> **ИСХОДНЫЙ ТЕКСТ**:
---+---
Созданию оперы нового типа посвящает свою деятельность и Моцарт. Руководящая роль Моцарта-драматурга чув­ствуется повсюду, будь то либретто Г. Вареско или Л. да Понте. Ему доставляют досаду вынужденные компромиссы, ко­торыми его подчас опутывает практика оперного испол­нительства, но он охотно го­тов поступиться традиционной формой арии ради прав­ды чувств. Моцарт решительно стремится изгнать из оперы неоправданное многословие, придирчиво выбирая варианты, на­иболее концентрированно выражающие мысль: «чем короче, тем лучше!», «слишком длинно!», – упрекает он либ­реттиста «Идоменея». Пространный монолог Оракула он переделывает трижды, с целью предотвращения тормо­жения действия и достижения сильнейшего драматического эффекта. «...не находите ли вы, что речь подземного голоса чересчур длинна? – пишет он отцу, – ... голос должен быть страшен, он должен проникать в душу... Как же может он сможет так воздействовать, если речь его чересчур длинна [?] Из-за ее длины слушатели начнут сомневаться в ее реальности» (2.151). Суждения подобного рода подтверждают, насколько верен драматургический инстинкт Моцарта, и как близок он Глюку в своем стремлении сделать оперу подлинной  музыкальной дра­мой.
---+---
> **ИСХОДНЫЕ ДАННЫЕ**:
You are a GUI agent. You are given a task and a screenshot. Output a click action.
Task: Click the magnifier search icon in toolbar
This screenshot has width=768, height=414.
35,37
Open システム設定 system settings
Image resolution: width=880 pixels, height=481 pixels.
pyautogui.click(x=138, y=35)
---+---
> **ПИСЬМЕННОЕ ЗАДАНИЕ 1**:
Ответьте на вопросы по тексту о Моцарте-драматурге и пометьте ответы теми же буквами:
(a) Какие либреттисты названы в тексте?
(b) Сколько раз Моцарт переделывает монолог Оракула?
(c) Кому близок Моцарт в стремлении сделать оперу подлинной музыкальной драмой?
> **ПИСЬМЕННОЕ ЗАДАНИЕ 2**: Как изложить текст о Моцарте-драматурге в двух предложениях?
> **ПИСЬМЕННОЕ ЗАДАНИЕ 3**: Подхватите текст о Моцарте-драматурге и продолжите его после последнего предложения.

> **ПРАВИЛЬНЫЙ ОТВЕТ 1**:
(a) Г. Вареско и Л. да Понте.
(b) Трижды.
(c) Глюку.

> **ПРАВИЛЬНЫЙ ОТВЕТ 2**: Моцарт посвящает свою деятельность созданию оперы нового типа и охотно готов поступиться традиционной формой арии ради правды чувств. Он решительно стремится изгнать из оперы неоправданное многословие (так, монолог Оракула он переделывает трижды) и в стремлении сделать оперу подлинной музыкальной драмой близок Глюку.

> **ПРАВИЛЬНЫЙ ОТВЕТ 3**:
В опере, как и в драме «бурных гениев», преодоление закосневших традиций прошлого осущес­твлялось параллельно с освоением драматурги­ческих принципов Шекспира. Правда, метод Моцарта зна­чительно ближе к шекспировскому. Он сумел достичь большей индивидуализации, динамики и разнообразия характеров. Метод Глюка с его стремле­нием к обобщению и типизации выдают в нем, прежде всего, драматурга классицисткой ориентации. Однако глубина страстей, отражение диалектики человеческих переживаний, исключительное музыкально-психологическое мастерство, острота запечатленных им конфликтов позволяют говорить о серьезнейшем влиянии, которое оказала драматургия Шекспира и на Глюка.

В центре внимания Глюка и Моцарта глубокие нрав­ственные коллизии. В эпоху «Бури и натиска» способ их разрешения несколько изменился. Во-первых, моральные суждения и оценки, носившие ранее характер утвержде­ния, приобретают все большую относительность. Во-вторых, возрастание роли субъективного начала в искусстве эпохи «Бури и натиска» привело к рав­нозначности «общего» и «личного» и даже некоторому перевесу последнего. Характерная для «старых» классицистских жанров изначальная заданность разрешения конфликта в пользу всеобщих законов сменяется напряженным переживанием противоречия. Конфликт в операх Глюка и Моцарта получает интонационное воплощение. Каждая из антагонистических сфер наделена своим ярко индивидуальным кругом музыкаль­но-выразительных средств. Но и здесь намечается отход от метафизического противопоставления конфликтных сторон, одна интонационная сфера вступает во взаимодействие с другой, исходя  из диалектического закона «борьбы и единства противоположностей».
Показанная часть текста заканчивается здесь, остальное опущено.